Una idea común entre muchos empresarios es que lo que nos falta para crecer y enrumbarnos hacia el Primer Mundo es un buen líder, un gobernante con visión y estrategia que implemente las reformas que todos sabemos que necesitamos, pero que –por falta de voluntad y competencia– no se han hecho. Alguien que convoque a los mejores, limpie el Estado de la corrupción, persuada a la población de las bondades de la reforma laboral y de la inversión minera, reduzca la brecha de infraestructura con rapidez y eficiencia, acelere la reforma educativa y deshaga la maraña regulatoria.
Todos quisiéramos un presidente así, pero los países suelen tener los gobernantes que se merecen. Y, en un país con un sistema de partidos paupérrimo en el que predominan grupúsculos personalistas –muchos infiltrados por intereses oscuros– y políticos amateurs que pasan por el Estado de manera fugaz, donde las instituciones judiciales son corruptas e ineficientes, donde recién ahora se intenta la profesionalización del servicio civil, es indispensable preguntarse de dónde va a salir ese mesías reformista. ¿Qué partido lo lanzará? Si crea su propio partido, ¿de dónde sacará cuadros que conozcan la gestión pública? ¿Cómo conseguirá armar la bancada de congresistas honestos, leales y experimentados que necesita para legislar?
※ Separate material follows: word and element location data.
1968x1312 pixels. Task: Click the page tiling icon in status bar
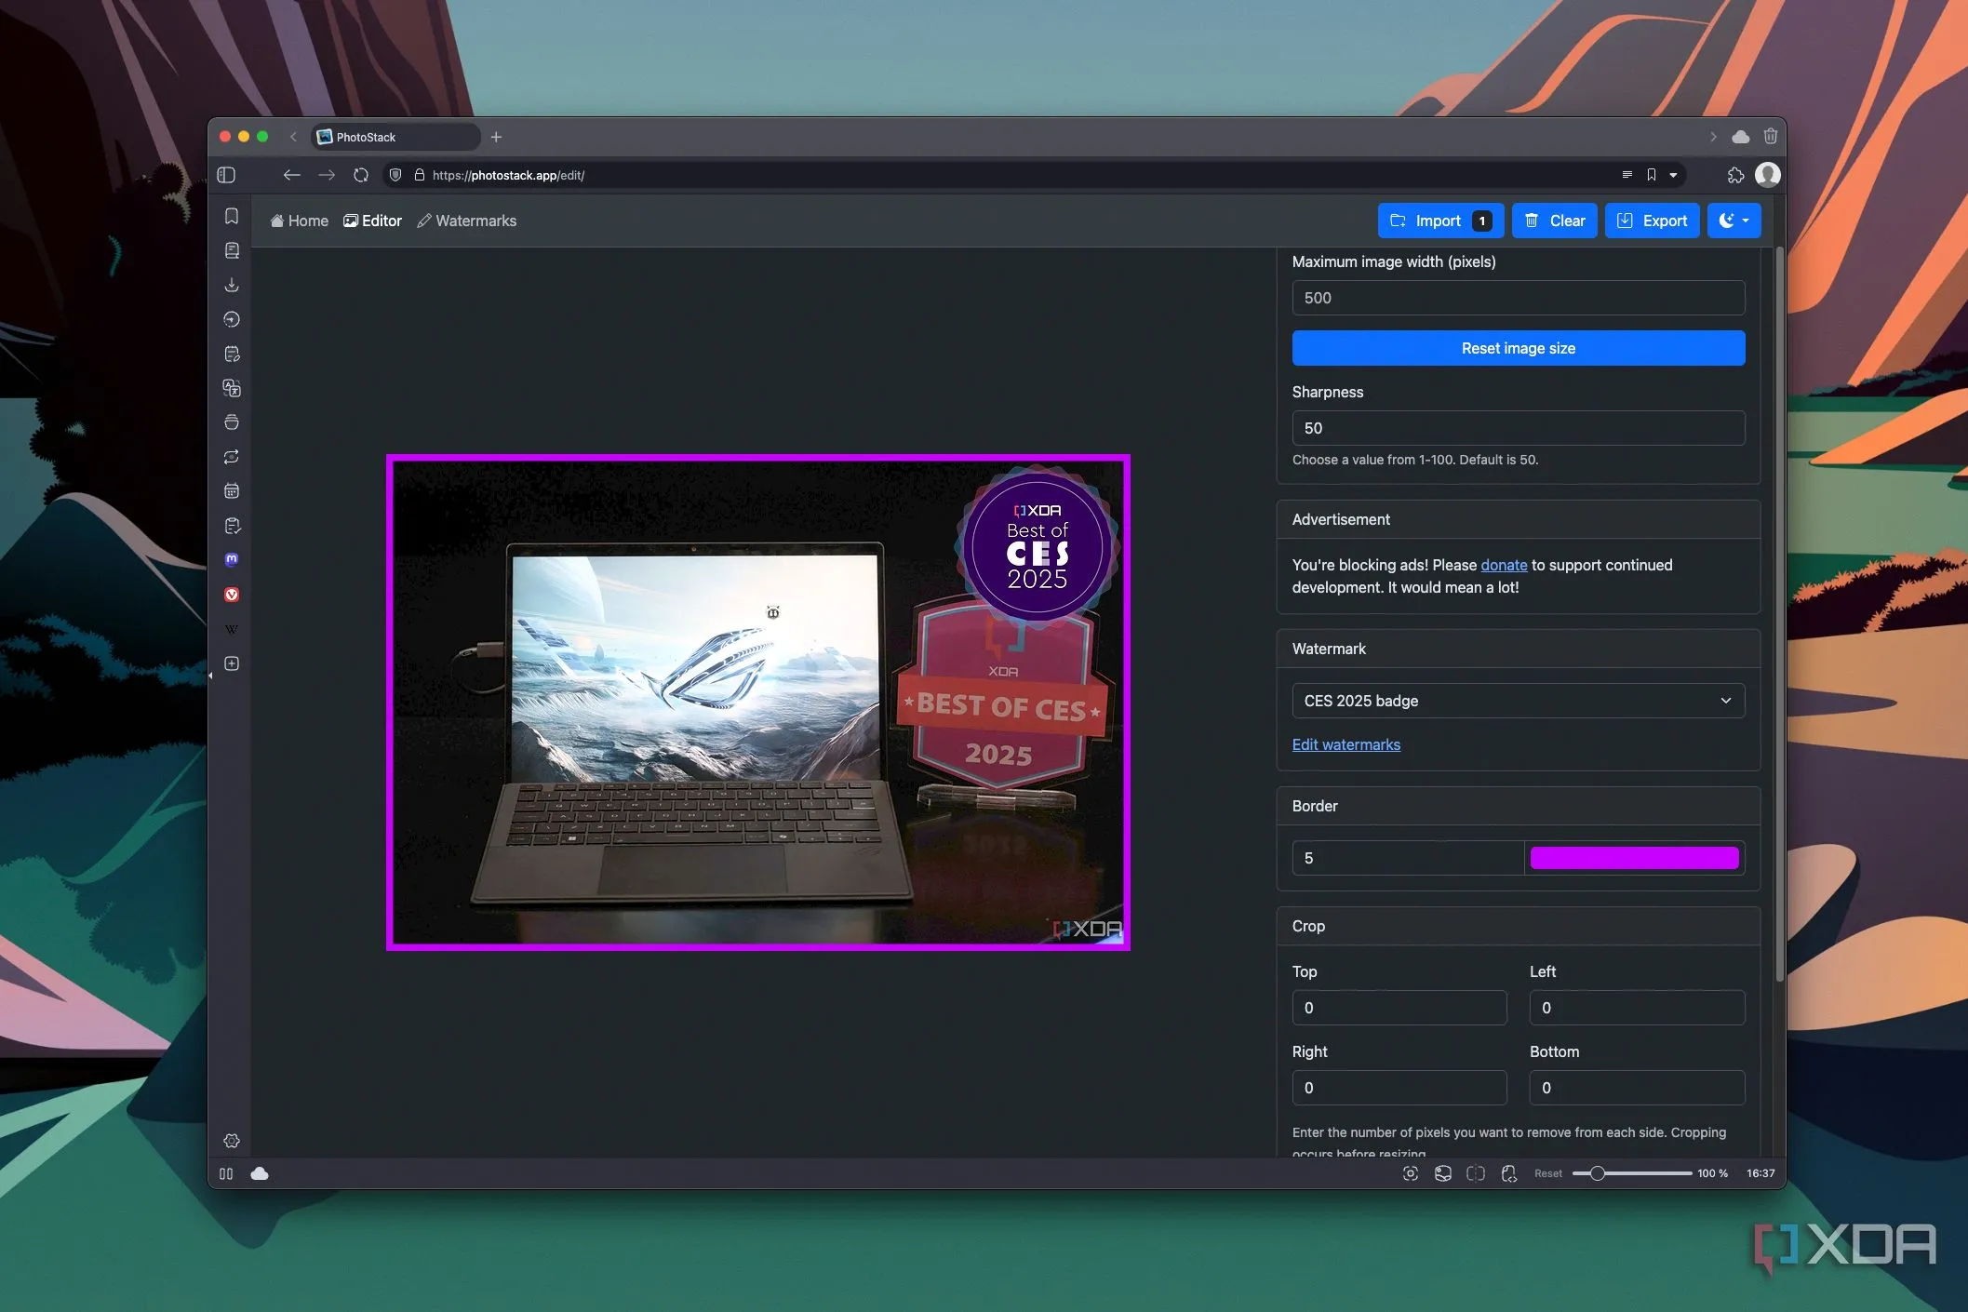click(1475, 1173)
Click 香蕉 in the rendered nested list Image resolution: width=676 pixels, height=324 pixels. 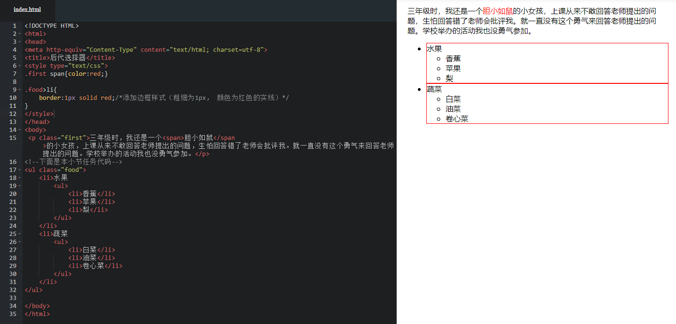click(453, 58)
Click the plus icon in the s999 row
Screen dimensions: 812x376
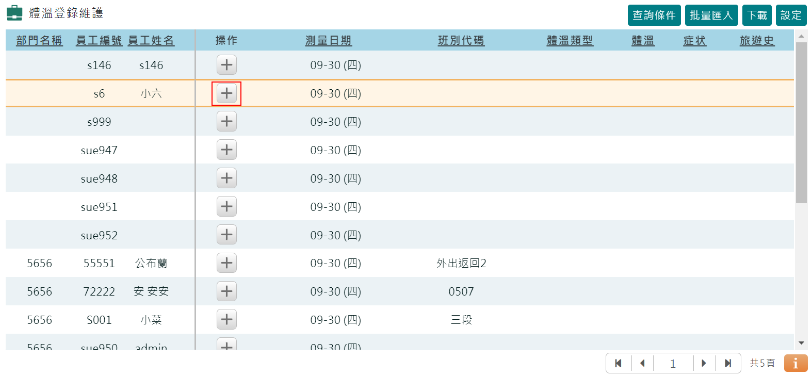(226, 122)
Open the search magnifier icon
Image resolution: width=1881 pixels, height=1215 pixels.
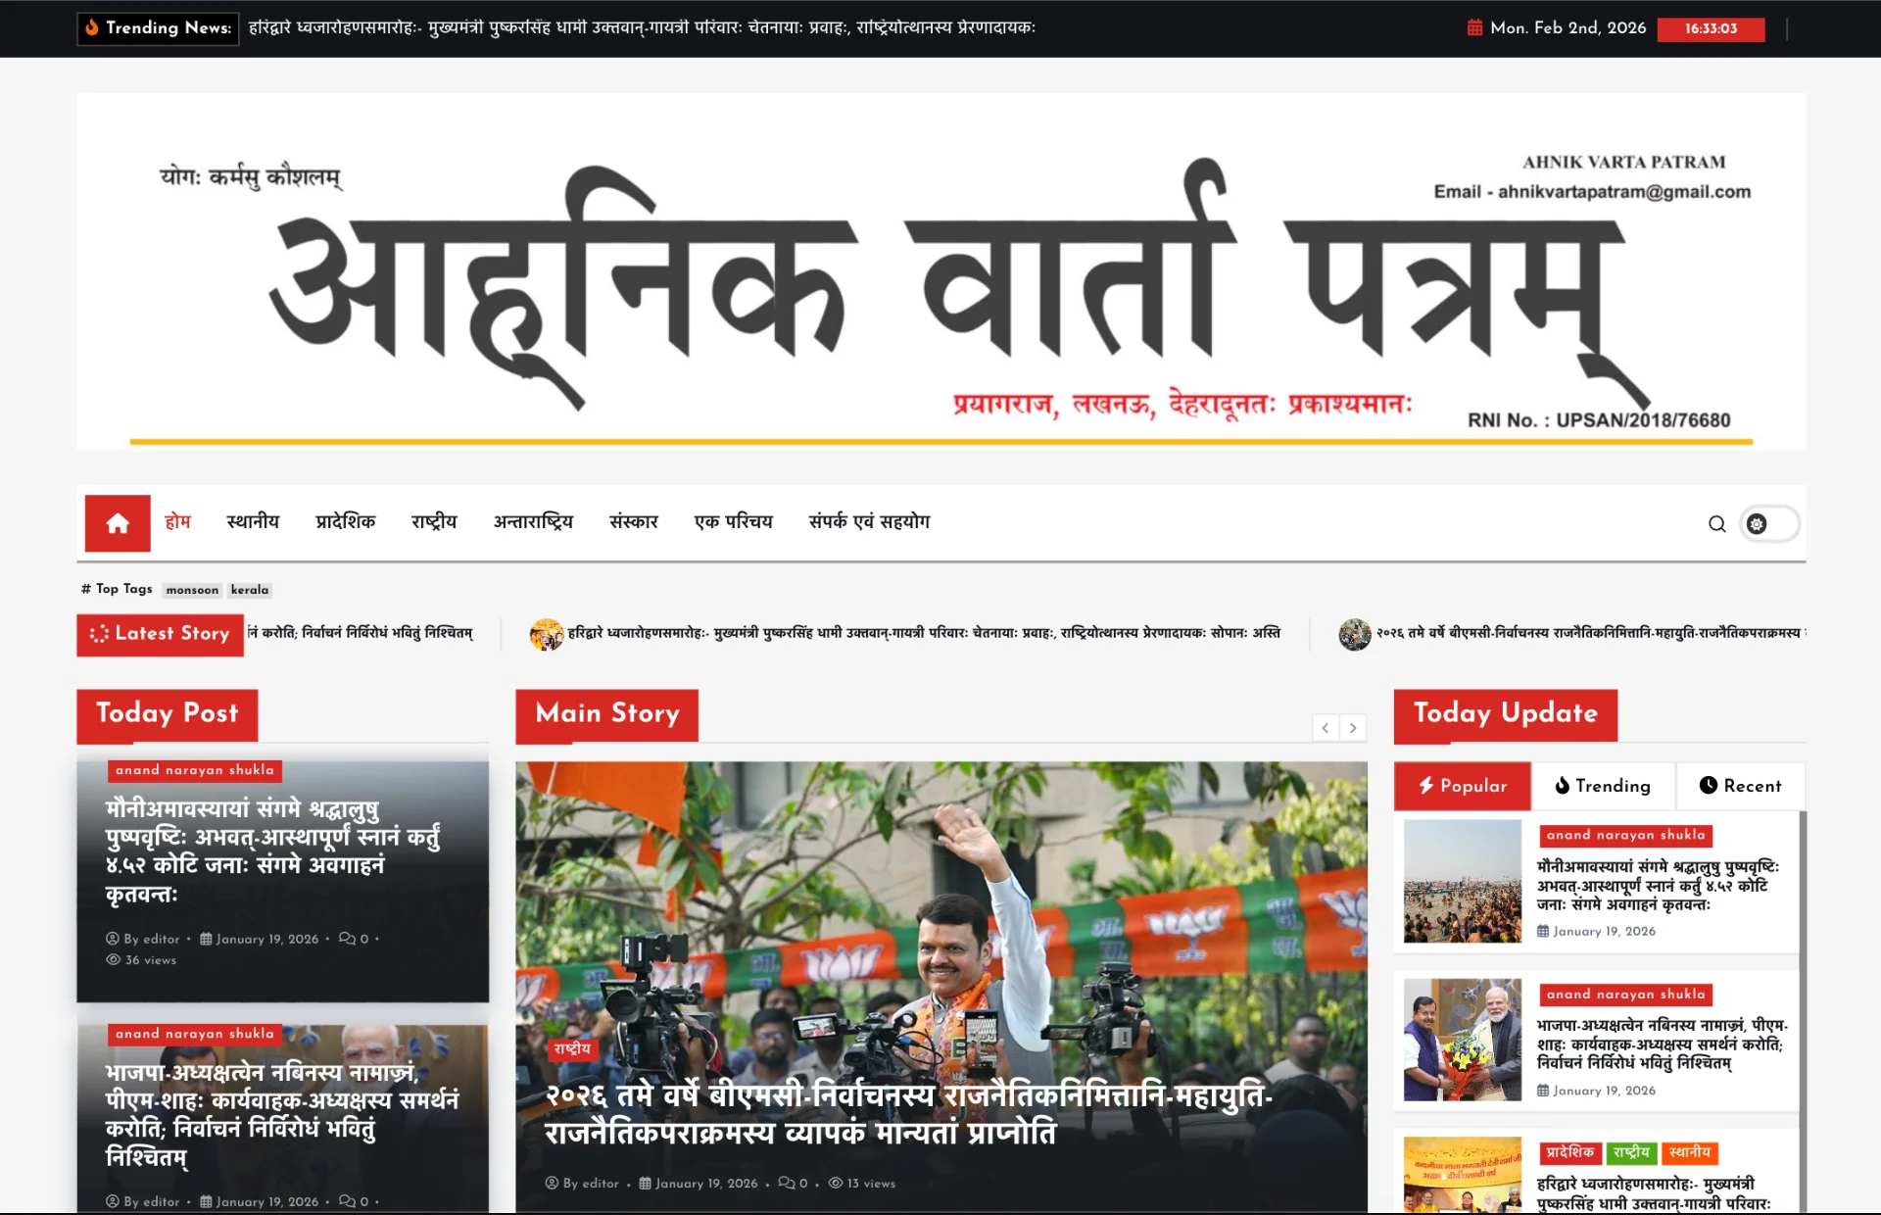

El problema con aguardar a este híbrido entre Pachacútec, Fernando Henrique Cardoso y Ronald Reagan es que no solo es incierto cuándo pueda aparecer –llevamos ya tres elecciones a cuestas con una multiplicación en el número de candidatos sin que la calidad haya mejorado mucho–, sino que pone a la ciudadanía en una situación pasiva en la que solo somos relevantes una vez cada cinco años, cuando nos toca elegir.
La Asociación Civil Transparencia y algunos de los principales ponentes de CADE 2015 han propuesto un planteamiento diferente, que postula que lo que necesitamos es lograr cambios en las reglas de juego que fuercen a nuestros gobernantes a comportarse más como los líderes que desearíamos y menos como los que realmente son.
Aunque ambos enfoques no son excluyentes, muchas de las personas que reclaman la aparición del gobernante ideal lo hacen en desmedro de mejorar las reglas para el gobernante real. Pero la vía del cambio institucional tiene más sentido por varias razones.
La idea es que con mejores reglas es más fácil presionar para que continúen con las reformas buenas (educativa, servicio civil, etc.), que inicien las que faltan y que el sistema conduzca a mejorar la calidad de nuestros políticos.
Es ingenuo pensar que incluso un gran estadista pueda librar en cinco años todas las grandes batallas de reforma necesarias. Cada una requiere invertir capital político y jugarse la confianza del electorado por cambios que no generan beneficios inmediatos.
Todas las reformas –desde la laboral, servicio civil, infraestructura, entre otras– requieren romper huevos y pisar callos. Además, ese líder tendrá que lidiar con problemas inesperados que lo distraerán, desde desastres naturales hasta crisis internacionales, disputas con vecinos, escándalos políticos y un largo etcétera.
Esto significa que tiene que haber continuidad. El Perú no necesita una aceleración de crecimiento que dure cinco años. Requiere al menos dos décadas de crecimiento sostenido. Eso solo se logra con continuidad en reformas de largo aliento y mucho ensayo y error sobre la base de objetivos de consenso. Nada de esto parece posible si seguimos como ahora, con un 80% del Congreso que cambia con cada elección, un servicio civil inestable y precario, y gobiernos subnacionales cada vez más corruptos.
Si los peruanos queremos tener mejores gobernantes y un mejor país, tenemos que hacer activismo. La élite empresarial debe tomar el liderazgo en exigir nuevas reglas de juego para que los políticos nos atiendan mejor, presionar para que las pongan en marcha y vigilar que no tomen otro camino.